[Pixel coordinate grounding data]
═══
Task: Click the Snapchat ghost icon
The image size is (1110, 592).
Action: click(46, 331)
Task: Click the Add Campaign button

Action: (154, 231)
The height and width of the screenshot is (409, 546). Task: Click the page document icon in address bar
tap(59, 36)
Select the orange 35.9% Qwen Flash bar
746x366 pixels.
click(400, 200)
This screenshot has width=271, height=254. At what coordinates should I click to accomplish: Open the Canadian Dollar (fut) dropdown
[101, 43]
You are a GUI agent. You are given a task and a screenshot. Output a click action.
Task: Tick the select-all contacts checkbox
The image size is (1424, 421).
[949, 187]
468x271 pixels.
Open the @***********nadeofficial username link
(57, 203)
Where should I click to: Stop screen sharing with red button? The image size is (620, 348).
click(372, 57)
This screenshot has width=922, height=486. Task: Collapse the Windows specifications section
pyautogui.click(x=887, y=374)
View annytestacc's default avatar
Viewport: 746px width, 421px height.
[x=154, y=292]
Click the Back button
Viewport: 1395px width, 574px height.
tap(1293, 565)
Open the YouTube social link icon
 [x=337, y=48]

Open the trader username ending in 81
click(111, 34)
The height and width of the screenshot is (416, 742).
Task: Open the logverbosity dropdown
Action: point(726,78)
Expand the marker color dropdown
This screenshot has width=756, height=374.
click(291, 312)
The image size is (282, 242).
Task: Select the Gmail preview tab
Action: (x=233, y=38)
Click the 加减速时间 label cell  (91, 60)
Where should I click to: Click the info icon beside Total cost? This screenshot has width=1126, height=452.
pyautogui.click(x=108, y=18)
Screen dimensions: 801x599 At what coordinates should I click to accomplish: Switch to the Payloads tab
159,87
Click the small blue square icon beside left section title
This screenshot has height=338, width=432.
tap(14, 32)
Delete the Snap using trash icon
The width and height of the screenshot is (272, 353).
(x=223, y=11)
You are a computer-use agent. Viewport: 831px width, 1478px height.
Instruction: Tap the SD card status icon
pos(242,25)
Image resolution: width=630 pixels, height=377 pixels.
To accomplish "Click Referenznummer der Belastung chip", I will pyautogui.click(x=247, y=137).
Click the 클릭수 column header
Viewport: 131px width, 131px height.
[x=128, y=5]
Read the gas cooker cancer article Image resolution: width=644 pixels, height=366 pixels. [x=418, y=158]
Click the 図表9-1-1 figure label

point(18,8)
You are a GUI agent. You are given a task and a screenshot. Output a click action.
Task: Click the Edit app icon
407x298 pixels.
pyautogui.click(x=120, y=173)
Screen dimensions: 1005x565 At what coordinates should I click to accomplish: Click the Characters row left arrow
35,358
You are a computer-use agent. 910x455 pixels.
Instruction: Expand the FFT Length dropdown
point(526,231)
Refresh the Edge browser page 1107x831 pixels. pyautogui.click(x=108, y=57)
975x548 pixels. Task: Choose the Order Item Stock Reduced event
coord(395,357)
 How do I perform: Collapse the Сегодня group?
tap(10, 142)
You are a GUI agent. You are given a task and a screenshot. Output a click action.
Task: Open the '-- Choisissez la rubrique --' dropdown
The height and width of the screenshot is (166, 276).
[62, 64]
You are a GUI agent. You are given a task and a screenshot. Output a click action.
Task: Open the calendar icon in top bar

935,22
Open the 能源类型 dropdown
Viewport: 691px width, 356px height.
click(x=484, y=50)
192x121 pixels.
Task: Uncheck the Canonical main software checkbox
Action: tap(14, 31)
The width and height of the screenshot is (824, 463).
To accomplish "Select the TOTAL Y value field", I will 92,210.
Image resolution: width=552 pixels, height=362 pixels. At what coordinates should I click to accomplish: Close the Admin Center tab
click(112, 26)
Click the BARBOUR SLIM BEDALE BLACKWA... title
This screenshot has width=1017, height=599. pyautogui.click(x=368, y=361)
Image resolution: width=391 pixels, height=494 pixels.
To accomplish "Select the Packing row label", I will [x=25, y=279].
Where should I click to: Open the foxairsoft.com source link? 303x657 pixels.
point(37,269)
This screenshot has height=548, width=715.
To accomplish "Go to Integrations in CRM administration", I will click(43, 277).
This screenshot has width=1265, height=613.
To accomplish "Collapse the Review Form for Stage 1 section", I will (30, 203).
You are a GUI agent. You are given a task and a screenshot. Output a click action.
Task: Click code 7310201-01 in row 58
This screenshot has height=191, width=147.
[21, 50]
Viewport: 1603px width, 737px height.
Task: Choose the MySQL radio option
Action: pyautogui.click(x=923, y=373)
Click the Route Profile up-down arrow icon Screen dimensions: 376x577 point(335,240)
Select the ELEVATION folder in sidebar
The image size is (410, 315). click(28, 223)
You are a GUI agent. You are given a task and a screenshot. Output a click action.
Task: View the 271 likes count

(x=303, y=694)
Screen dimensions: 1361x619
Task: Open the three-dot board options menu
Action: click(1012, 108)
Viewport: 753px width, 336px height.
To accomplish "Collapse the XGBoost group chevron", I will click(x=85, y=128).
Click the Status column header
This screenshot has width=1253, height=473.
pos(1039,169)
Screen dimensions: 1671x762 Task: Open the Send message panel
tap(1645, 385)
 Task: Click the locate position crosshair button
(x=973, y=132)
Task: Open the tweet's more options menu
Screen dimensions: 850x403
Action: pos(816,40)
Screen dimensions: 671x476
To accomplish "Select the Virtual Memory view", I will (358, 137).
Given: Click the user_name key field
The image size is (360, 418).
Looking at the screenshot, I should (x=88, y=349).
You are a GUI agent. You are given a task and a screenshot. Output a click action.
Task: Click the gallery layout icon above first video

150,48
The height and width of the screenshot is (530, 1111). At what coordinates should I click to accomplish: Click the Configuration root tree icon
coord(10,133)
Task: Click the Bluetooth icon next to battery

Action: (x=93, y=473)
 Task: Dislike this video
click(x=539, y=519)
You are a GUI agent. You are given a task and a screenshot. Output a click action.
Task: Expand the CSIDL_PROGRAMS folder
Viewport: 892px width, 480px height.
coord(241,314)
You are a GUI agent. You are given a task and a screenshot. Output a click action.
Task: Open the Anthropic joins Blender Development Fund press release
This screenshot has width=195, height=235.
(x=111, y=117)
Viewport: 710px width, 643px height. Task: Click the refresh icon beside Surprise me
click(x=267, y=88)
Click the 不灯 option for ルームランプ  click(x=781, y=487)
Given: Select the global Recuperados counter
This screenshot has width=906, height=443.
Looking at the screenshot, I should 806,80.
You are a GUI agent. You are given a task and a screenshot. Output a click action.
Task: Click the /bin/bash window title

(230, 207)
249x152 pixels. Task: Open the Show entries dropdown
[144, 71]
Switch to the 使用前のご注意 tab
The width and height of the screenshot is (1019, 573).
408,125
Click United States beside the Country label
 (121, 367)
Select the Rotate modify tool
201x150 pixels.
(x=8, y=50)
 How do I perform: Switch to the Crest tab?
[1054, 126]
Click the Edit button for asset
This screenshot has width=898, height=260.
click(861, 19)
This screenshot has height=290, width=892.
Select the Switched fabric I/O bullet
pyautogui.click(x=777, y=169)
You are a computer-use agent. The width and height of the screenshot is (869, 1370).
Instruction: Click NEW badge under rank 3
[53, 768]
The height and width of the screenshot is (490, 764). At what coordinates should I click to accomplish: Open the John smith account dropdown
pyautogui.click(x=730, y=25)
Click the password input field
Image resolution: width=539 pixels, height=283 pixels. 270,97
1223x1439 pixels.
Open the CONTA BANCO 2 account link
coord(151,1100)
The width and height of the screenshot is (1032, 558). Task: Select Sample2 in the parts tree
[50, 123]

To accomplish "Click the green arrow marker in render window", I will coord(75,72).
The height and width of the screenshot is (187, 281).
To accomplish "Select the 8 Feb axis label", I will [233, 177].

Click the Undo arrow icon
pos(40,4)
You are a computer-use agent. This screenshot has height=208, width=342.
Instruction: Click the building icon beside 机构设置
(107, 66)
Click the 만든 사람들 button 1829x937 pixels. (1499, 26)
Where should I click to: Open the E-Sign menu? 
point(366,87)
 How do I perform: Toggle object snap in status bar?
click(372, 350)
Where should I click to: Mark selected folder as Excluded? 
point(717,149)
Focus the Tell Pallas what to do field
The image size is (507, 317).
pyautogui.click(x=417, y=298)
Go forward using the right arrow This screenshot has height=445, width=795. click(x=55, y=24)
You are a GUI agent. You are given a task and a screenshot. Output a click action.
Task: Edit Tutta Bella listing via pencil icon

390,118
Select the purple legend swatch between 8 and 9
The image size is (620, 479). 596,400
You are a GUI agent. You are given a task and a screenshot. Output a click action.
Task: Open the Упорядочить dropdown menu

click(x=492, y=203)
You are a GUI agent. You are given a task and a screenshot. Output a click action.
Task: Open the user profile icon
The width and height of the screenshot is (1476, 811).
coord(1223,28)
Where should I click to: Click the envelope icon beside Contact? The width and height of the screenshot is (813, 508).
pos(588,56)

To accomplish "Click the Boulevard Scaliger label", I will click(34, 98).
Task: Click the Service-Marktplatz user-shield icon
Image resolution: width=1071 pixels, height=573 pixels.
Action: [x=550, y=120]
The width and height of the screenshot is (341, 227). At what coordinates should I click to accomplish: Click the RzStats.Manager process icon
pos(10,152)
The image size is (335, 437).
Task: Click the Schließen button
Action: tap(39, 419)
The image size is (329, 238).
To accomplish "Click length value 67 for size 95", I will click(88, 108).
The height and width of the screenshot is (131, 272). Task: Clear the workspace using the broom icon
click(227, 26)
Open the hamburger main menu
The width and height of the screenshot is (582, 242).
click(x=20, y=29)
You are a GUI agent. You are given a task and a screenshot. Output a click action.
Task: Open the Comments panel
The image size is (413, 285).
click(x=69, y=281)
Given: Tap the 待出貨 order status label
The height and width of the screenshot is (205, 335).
═══
_Task goal_. From the line holding "How do I perform: Toggle" to the final line of the data, output each line exactly and nothing more.

_Expected answer_.
 How do I perform: Toggle object snap in status bar?
click(372, 350)
Where should I click to: Mark selected folder as Excluded? 
point(717,149)
Focus the Tell Pallas what to do field
The image size is (507, 317).
pyautogui.click(x=417, y=298)
Go forward using the right arrow This screenshot has height=445, width=795. click(x=55, y=24)
You are a GUI agent. You are given a task and a screenshot. Output a click action.
Task: Edit Tutta Bella listing via pencil icon

390,118
Select the purple legend swatch between 8 and 9
The image size is (620, 479). 596,400
You are a GUI agent. You are given a task and a screenshot. Output a click action.
Task: Open the Упорядочить dropdown menu

click(x=492, y=203)
You are a GUI agent. You are given a task and a screenshot. Output a click action.
Task: Open the user profile icon
The width and height of the screenshot is (1476, 811).
coord(1223,28)
Where should I click to: Click the envelope icon beside Contact? The width and height of the screenshot is (813, 508).
pos(588,56)

To accomplish "Click the Boulevard Scaliger label", I will click(34, 98).
Task: Click the Service-Marktplatz user-shield icon
Image resolution: width=1071 pixels, height=573 pixels.
Action: [x=550, y=120]
The width and height of the screenshot is (341, 227). At what coordinates should I click to accomplish: Click the RzStats.Manager process icon
pos(10,152)
The image size is (335, 437).
Task: Click the Schließen button
Action: tap(39, 419)
The image size is (329, 238).
To accomplish "Click length value 67 for size 95", I will click(88, 108).
The height and width of the screenshot is (131, 272). Task: Clear the workspace using the broom icon
click(227, 26)
Open the hamburger main menu
The width and height of the screenshot is (582, 242).
click(x=20, y=29)
You are a GUI agent. You are given a task and a screenshot. Output a click action.
Task: Open the Comments panel
The image size is (413, 285).
click(x=69, y=281)
Given: Tap the 待出貨 order status label
The height and width of the screenshot is (205, 335).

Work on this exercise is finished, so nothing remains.